Seems awfully complex for what it does. I find it a bit odd to use a microcontroller to control an ATX PSU and a pretty old one to boot. The newer ATTinys are simpler to program via UPDI and could even be programmed from the PI (there appears to be a PI connection for that, btw) to make it easier to build/manufacture. IIRC, the older programming interface was proprietary. The newer one, UPDI, is well documented and simple. Yes, SV14 is the old style ATTiny programming header. SV1 was probably for an external input with power, maybe for a sensor. +5V in the middle means no reverse polarity if plugged in backwards.

SV1 appears to be support for plugging in some kind of RF serial receiver. The pull-down is good practice to prevent stray noise input. I’ve had the misfortune of building a device one time where the input floated when the device was not connected via USB, resulting in spurious bytes due to noise which then shut the unit down!
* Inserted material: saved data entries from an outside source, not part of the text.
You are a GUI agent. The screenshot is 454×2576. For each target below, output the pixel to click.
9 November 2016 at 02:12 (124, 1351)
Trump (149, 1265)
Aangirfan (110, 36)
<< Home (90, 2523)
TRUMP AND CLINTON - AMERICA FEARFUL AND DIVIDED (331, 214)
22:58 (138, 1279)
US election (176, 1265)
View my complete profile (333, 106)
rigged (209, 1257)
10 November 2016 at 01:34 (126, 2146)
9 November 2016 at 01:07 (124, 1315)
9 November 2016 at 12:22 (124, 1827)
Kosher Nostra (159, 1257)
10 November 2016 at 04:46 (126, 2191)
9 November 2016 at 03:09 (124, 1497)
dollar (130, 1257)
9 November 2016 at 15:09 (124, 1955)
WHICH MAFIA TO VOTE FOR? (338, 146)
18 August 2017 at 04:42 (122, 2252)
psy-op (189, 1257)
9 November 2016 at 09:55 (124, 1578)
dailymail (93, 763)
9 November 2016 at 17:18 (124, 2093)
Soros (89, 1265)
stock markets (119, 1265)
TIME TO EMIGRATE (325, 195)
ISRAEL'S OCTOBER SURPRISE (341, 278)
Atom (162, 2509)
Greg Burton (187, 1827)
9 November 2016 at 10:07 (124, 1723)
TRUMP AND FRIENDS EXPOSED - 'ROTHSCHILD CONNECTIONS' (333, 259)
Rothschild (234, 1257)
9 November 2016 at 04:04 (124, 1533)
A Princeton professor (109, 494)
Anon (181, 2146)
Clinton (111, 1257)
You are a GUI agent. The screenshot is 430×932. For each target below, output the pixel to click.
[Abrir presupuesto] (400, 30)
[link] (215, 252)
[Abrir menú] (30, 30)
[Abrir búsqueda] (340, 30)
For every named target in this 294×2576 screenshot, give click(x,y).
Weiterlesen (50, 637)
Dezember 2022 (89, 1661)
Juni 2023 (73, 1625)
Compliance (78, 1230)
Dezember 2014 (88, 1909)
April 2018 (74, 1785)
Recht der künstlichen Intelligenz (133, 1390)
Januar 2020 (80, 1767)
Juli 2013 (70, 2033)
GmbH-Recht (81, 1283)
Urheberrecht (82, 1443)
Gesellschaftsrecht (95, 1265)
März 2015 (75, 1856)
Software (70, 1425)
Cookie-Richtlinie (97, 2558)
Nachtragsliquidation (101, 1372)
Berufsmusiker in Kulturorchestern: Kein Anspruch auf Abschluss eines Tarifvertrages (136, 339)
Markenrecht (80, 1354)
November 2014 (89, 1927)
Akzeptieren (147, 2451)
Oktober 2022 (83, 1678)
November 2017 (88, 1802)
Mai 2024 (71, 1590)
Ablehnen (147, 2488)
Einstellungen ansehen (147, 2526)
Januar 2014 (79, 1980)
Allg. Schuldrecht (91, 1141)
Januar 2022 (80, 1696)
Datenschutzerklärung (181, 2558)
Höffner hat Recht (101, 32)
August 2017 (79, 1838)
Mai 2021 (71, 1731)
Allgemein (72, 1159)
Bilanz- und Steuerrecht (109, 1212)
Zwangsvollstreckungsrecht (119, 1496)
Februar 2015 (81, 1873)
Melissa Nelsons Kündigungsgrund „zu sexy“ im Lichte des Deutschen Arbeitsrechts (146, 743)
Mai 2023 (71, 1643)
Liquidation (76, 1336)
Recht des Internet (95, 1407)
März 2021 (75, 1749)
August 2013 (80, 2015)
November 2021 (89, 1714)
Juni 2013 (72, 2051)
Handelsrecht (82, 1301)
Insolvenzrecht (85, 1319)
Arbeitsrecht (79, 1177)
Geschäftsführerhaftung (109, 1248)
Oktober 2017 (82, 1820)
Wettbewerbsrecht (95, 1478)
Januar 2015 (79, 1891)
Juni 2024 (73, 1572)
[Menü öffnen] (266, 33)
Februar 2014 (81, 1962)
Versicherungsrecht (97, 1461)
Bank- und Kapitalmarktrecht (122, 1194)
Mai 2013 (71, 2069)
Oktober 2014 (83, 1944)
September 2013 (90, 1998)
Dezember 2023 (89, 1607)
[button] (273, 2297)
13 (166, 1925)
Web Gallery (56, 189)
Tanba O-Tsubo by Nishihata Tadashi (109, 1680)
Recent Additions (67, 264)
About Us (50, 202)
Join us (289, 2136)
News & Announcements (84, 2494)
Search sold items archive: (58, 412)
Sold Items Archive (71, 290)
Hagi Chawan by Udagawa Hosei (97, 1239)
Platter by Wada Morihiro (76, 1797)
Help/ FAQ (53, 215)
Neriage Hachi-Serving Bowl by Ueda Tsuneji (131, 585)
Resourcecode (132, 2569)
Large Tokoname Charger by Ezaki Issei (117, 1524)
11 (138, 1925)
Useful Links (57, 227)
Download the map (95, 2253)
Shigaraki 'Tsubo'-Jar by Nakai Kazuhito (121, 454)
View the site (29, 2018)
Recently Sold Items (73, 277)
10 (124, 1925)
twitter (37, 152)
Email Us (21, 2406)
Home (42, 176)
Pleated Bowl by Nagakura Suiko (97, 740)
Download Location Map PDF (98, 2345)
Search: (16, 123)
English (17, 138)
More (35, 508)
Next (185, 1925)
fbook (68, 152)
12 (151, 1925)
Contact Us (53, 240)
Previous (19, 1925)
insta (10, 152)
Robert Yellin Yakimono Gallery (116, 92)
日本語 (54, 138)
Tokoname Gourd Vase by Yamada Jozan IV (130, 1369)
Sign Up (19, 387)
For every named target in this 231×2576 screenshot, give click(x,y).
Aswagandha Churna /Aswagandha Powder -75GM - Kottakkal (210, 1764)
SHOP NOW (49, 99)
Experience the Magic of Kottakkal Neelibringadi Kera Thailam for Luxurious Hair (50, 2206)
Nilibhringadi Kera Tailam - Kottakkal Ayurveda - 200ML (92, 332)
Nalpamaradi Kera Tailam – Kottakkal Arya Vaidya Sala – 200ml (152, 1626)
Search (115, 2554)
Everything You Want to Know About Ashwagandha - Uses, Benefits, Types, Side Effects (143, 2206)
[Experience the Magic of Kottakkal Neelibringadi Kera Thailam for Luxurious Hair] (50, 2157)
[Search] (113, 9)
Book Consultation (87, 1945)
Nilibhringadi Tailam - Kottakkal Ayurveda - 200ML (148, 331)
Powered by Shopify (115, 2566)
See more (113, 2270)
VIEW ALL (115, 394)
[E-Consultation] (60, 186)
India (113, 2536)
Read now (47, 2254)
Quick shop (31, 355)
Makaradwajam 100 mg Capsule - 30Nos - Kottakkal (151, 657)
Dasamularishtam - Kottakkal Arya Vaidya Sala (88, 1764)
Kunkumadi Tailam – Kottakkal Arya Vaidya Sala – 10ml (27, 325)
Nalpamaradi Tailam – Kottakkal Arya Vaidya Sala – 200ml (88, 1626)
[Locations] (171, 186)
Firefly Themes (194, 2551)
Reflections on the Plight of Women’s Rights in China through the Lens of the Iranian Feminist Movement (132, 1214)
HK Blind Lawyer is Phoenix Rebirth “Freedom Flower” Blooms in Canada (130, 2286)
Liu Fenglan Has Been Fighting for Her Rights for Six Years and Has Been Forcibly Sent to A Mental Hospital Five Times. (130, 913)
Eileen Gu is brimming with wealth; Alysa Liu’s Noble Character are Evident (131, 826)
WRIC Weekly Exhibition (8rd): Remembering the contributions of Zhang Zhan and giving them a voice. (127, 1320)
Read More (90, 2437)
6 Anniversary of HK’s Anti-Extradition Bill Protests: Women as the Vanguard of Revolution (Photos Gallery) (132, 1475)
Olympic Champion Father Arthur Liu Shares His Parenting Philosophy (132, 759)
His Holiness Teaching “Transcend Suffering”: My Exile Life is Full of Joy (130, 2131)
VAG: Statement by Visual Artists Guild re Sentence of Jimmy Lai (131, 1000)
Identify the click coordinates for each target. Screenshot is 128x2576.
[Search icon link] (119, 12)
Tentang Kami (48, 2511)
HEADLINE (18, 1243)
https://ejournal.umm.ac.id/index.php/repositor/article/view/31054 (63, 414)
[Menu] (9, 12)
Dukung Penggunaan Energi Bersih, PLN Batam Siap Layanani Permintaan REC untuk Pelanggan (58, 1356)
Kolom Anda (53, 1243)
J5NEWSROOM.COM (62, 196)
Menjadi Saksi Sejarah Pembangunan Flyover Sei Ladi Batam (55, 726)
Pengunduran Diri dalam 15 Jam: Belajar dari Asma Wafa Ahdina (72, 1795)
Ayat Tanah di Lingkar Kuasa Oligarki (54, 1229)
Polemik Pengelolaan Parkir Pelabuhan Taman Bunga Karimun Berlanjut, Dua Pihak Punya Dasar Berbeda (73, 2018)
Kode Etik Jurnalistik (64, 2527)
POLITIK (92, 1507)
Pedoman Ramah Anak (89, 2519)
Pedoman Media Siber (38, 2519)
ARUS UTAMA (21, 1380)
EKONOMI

cheers @phil_from_seattle and @ToyBuilder - i agree it seems overly complex; but now I’ve looked at it a few times I wonder if they were looking at including possibility for future capability that never made it, was removed or was for debgging… but ok, then good, i’m making progress in reverse engineering :wink:

The current is different from the 2 FETs, that is why there is 2 different types

@kvk yes, you are absolutely right, I had misread the datasheets; the 2n7002 is handling milliamps where as the SI2318CDS will handle 5 Amps which makes sense as the SI2318CDS is controlling a fan whereas the 2n700s is just soft-controlling the ATX power-on/off signal from a GPIO on the ATTiny. Having said that I reckon it would be possible to replace the 2N7002 with a second SI2318CDS? clearly the SI2318CDS is able to be driven from a GPIO - but this would be at the cost of power consumption… so trading BOM simplicity for power consumption… in a hand assembled, one-off the reduced power consumption would be good…

but what I do find fascinating is why the 2N7002 schematic symbol is missing the body diode… a minor thing I guess?